DOCUMENT SEGMENT
....

What’s the best way to calculate heating and cooling demand in the case you don’t have an all air system? When I use Ideal Air, the amount of ventilation determines the maximum cooling and heating that can be supplied to the room. In reality, that limit isn’t there. But if I use DOAS, then I get the energy consumption, not the energy demand. Also, for some reason, when I use DOAS, I cannot switch off the cooling. Even when I use a schedule with setpoint at 50°C, it’ll use 28°C as setpoint in the calculations.
Can anyone help me with this? I keep struggling.
When I use ideal air:
- I often get no cooling demand, even though the building is overheating and should be cooling. I have a clear cooling schedule, yet, it’s not cooling.
- the cooling and heating power is limited by the ventilation volume. In reality, we limit the amount of fresh air according to occupancy, but we mix with internal air to get enough volume to cool or heat the room.
When I use DOAS:
- then I do get cooling, but can’t switch it off. I’ll always cool, even when I use a schedule with a setpoint at 50°C.
- I can’t get the heating and cooling demand, I get the electricity consumption instead.
I would prefer to use Ideal Air all the time, since I really want the heating and cooling demand. But my results are useless if it’s not cooling and if I can’t indicate that the max cooling and heating power is actually higher than what the program thinks.
I’ve sent you a PM. Thank you.
Hi @TineVB
I reviewed your simulation and noticed several issues.
First, your schedules are overlapping. The stream filter you applied is not functioning as intended: you’re feeding values such as 18 (which are well below 50) and then excluding 50, but there is no value of 50 anywhere in your temperature setpoints. If you manually set the Gene Pool to 50 and remove the stream filter, you’ll see that the cooling system switches off.
Regarding the HVAC setup:
-A DOAS is not an HVAC system by itself. It is simply a fresh-air delivery system for the building’s HVAC. Given the EPW you selected, which represents a cooling-dominant European climate, it’s expected that the outdoor air is cool unless the DOAS is explicitly equipped with properly sized coils (e.g., cascade heating/cooling).
-The Ideal Air is a diagnostic tool for architecture-driven load estimation. It does not simulate real HVAC physics. If you rely on it for system-level techno-economic analysis, the results will be fundamentally invalid.
Could you check these points on your side and let me know?
Thank you for your reply.
I’m not sure what you mean about schedules overlapping. The 18 values are in the heating schedule, nowhere in the cooling schedule. Even when I enter the cooling schedule directly and don’t use the stream filter, the result is the same. I only use that stream filter because I want to do the calculation with and without cooling. But even with cooling, it’s not cooling. The room is overheating, temperatures go way above 30°C, and still cooling is 0. I don’t know why it’s doing that. Even when I set my cooling schedule to extremely low temperatures, it refuses to cool.
I entered a simple HVAC system to check if it does cool when I use that, and then it does cool. But then I don’t get the load balance anymore, don’t get heating and cooling demand profiles. I really need to those profiles. End use is not very useful, it’s too much of a black box. I really need to see what’s happening, need those intermediate steps.

....

DATASET
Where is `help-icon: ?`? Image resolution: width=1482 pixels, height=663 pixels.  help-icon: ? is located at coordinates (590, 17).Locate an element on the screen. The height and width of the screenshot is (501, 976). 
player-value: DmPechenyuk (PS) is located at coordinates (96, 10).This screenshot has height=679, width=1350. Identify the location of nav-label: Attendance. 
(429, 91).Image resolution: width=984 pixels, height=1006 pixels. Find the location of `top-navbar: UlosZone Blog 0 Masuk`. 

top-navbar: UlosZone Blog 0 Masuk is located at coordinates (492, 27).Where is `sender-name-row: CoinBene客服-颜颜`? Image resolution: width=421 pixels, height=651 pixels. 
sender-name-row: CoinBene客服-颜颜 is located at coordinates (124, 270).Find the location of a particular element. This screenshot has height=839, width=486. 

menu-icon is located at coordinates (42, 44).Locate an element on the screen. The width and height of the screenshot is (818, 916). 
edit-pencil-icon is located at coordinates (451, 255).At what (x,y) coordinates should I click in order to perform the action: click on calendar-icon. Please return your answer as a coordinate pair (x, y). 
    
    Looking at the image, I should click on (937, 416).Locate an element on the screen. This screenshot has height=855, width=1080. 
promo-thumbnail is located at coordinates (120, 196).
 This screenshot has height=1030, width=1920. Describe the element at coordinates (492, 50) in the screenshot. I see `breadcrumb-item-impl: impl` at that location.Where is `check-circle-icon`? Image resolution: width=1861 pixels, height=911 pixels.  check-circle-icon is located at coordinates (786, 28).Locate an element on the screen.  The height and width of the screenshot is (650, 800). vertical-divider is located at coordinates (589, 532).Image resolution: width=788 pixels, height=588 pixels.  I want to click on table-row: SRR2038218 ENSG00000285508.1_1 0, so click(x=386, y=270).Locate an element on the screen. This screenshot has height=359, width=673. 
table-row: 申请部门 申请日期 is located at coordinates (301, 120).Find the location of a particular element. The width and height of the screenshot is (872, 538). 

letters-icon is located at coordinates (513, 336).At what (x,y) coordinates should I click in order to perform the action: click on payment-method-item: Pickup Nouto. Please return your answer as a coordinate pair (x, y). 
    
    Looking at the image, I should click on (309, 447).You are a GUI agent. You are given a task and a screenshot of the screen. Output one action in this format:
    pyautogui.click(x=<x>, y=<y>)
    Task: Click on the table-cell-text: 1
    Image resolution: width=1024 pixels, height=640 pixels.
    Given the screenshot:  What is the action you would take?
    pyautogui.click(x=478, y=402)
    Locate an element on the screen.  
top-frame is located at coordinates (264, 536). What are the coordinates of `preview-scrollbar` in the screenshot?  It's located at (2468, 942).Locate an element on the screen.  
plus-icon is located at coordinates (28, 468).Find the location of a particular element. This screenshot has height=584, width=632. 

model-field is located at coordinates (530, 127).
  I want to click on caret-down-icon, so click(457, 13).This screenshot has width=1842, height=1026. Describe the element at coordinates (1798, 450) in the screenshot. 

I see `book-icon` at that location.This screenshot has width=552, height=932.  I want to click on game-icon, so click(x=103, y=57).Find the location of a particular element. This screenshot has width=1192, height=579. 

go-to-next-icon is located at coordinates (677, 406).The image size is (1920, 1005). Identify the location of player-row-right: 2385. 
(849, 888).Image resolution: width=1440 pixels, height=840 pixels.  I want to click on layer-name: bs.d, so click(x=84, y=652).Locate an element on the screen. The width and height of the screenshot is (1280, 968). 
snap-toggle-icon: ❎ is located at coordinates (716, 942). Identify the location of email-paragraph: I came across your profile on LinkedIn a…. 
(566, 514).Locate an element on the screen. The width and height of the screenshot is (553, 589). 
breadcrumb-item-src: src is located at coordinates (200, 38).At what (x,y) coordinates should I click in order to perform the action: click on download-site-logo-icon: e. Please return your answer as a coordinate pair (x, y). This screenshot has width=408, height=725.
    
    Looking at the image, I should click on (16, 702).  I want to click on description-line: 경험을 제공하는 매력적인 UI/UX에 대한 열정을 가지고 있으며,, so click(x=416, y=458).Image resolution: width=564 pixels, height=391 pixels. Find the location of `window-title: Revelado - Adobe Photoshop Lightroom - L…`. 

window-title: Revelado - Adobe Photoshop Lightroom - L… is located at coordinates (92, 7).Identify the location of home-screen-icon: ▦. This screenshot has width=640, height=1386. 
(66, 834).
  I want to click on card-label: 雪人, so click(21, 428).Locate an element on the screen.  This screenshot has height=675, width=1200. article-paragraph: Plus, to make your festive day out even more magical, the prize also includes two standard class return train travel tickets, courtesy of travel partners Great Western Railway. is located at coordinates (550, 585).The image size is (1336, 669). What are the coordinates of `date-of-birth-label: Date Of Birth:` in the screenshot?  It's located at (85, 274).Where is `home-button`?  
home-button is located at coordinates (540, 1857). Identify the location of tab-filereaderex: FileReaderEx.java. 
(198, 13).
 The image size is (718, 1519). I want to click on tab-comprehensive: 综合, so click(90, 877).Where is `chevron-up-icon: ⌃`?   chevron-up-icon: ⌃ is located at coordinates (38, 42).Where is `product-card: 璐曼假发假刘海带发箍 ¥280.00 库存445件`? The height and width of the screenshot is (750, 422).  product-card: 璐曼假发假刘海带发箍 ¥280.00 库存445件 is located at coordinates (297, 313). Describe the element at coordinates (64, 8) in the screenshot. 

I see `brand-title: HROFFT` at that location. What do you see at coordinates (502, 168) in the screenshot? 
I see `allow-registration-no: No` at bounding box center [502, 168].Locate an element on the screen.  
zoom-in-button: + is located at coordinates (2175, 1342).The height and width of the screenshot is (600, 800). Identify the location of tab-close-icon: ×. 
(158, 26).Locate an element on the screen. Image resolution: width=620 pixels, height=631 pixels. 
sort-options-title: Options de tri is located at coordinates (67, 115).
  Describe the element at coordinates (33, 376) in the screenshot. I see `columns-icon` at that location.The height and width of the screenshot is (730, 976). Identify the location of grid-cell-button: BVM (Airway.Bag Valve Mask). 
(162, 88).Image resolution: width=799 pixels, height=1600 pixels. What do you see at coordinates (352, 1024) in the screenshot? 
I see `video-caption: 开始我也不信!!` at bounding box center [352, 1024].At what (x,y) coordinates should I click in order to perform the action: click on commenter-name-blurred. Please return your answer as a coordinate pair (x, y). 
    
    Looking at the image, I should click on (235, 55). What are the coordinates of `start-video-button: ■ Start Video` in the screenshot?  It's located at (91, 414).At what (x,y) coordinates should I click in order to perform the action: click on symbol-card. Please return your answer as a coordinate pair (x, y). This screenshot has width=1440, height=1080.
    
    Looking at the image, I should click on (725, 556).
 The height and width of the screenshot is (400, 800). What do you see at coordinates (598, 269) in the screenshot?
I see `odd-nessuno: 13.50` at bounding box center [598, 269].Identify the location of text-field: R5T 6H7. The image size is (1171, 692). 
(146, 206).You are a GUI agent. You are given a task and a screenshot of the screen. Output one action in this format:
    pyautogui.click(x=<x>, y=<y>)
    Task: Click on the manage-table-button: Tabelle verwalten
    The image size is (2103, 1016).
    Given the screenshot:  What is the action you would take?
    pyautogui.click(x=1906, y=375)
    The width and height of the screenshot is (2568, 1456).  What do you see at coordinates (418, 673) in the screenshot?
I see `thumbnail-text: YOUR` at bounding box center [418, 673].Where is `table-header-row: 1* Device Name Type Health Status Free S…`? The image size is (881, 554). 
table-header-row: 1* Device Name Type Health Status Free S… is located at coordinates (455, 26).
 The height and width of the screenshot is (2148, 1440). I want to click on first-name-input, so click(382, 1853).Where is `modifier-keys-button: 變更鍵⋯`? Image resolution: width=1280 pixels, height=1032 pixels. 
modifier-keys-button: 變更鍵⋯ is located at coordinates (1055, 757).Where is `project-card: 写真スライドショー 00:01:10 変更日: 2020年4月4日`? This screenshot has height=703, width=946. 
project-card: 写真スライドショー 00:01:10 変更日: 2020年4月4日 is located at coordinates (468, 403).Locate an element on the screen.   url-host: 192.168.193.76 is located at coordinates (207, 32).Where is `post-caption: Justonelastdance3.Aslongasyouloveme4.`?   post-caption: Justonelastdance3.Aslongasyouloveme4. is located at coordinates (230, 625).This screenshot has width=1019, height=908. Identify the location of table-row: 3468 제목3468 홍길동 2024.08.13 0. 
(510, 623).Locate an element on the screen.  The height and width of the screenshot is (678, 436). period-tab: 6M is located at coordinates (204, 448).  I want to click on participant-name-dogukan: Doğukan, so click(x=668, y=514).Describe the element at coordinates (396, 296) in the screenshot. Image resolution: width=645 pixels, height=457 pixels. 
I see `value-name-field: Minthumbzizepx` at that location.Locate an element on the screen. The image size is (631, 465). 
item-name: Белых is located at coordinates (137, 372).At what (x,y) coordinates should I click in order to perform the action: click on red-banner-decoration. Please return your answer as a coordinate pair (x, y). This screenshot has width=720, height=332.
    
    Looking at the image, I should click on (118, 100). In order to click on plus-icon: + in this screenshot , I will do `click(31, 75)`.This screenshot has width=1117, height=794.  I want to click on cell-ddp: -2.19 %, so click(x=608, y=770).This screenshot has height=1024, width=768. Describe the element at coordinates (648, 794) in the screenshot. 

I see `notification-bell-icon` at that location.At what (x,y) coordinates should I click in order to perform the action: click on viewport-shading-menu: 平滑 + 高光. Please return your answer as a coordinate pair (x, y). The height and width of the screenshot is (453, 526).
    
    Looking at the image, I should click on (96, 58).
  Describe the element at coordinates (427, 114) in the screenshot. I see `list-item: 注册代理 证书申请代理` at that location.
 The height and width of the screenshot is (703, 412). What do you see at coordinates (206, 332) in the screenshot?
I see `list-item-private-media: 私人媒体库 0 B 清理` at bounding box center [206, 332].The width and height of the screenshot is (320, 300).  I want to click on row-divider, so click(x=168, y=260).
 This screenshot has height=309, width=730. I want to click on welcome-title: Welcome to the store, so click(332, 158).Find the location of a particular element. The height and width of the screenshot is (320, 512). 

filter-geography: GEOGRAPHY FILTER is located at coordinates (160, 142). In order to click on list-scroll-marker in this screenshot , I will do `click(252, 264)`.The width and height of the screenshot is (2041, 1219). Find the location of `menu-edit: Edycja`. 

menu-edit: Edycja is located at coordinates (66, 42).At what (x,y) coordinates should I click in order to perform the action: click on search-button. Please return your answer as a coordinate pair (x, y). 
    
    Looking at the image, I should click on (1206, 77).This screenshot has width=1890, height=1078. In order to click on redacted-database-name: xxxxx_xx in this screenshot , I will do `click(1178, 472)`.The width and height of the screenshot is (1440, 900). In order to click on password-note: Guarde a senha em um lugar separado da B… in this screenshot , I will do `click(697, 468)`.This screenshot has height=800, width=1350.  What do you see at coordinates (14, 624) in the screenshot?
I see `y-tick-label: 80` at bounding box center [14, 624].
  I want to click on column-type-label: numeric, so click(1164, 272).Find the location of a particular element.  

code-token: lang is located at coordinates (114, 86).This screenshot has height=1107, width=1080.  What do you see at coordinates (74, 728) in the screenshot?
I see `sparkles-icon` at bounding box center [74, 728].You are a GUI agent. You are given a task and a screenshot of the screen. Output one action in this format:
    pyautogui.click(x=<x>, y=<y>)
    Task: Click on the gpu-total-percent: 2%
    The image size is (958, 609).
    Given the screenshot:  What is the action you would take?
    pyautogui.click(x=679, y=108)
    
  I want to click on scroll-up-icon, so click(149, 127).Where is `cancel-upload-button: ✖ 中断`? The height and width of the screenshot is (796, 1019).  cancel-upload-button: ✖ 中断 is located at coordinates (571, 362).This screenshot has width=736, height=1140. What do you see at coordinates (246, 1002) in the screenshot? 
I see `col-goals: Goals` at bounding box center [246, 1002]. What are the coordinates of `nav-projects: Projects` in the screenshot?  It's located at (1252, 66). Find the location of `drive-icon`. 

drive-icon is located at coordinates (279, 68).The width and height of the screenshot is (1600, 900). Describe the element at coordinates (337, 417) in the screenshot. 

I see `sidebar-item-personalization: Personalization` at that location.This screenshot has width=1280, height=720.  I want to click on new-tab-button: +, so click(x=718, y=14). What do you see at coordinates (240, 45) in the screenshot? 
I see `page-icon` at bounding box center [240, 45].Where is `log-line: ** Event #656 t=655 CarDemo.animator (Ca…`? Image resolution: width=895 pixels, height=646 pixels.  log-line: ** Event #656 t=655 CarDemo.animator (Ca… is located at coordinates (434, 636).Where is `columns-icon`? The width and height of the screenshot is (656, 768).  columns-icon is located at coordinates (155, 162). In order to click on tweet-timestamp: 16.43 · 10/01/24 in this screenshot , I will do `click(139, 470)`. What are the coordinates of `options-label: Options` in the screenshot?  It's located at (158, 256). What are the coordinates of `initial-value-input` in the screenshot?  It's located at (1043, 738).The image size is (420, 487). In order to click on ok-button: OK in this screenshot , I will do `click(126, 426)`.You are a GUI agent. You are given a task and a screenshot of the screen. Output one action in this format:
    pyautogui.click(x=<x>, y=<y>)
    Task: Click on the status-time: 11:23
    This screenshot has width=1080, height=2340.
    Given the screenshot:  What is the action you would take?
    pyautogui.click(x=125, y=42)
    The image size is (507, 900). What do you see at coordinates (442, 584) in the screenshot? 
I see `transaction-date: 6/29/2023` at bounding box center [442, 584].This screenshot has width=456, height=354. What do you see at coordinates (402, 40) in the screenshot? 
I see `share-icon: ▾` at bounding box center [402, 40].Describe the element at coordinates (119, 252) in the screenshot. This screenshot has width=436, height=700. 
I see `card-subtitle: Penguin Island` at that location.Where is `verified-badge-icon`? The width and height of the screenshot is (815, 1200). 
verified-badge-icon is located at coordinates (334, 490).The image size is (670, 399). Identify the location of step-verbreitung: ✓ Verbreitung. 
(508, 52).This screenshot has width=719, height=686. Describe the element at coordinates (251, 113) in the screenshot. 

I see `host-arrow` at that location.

....

EXERCISES TO COMPLETE
1 – Translate this sentence from the forum thread on heating and cooling demand into Spanish: "The Ideal Air is a diagnostic tool for architecture-driven load estimation."
2 – Answer these questions using the forum thread on heating and cooling demand.
(a) In the opening post, what setpoint does the calculation use with DOAS when the schedule has a setpoint of 50°C?
(b) According to the reply about the HVAC setup, what is a DOAS on its own?
(c) What does the author of the last post enter to check whether the room will cool?
3 – Rewrite the part of the forum thread on heating and cooling demand from "Can anyone help" up to and including "electricity consumption instead.", swapping "ventilation volume" for "airflow volume".

OUTPUTS IN ORDER
1 – El Ideal Air es una herramienta de diagnóstico para la estimación de cargas basada en la arquitectura.

2 –
(a) 28°C.
(b) A fresh-air delivery system for the building's HVAC.
(c) A simple HVAC system.

3 –
Can anyone help me with this? I keep struggling.
When I use ideal air:
- I often get no cooling demand, even though the building is overheating and should be cooling. I have a clear cooling schedule, yet, it’s not cooling.
- the cooling and heating power is limited by the airflow volume. In reality, we limit the amount of fresh air according to occupancy, but we mix with internal air to get enough volume to cool or heat the room.
When I use DOAS:
- then I do get cooling, but can’t switch it off. I’ll always cool, even when I use a schedule with a setpoint at 50°C.
- I can’t get the heating and cooling demand, I get the electricity consumption instead.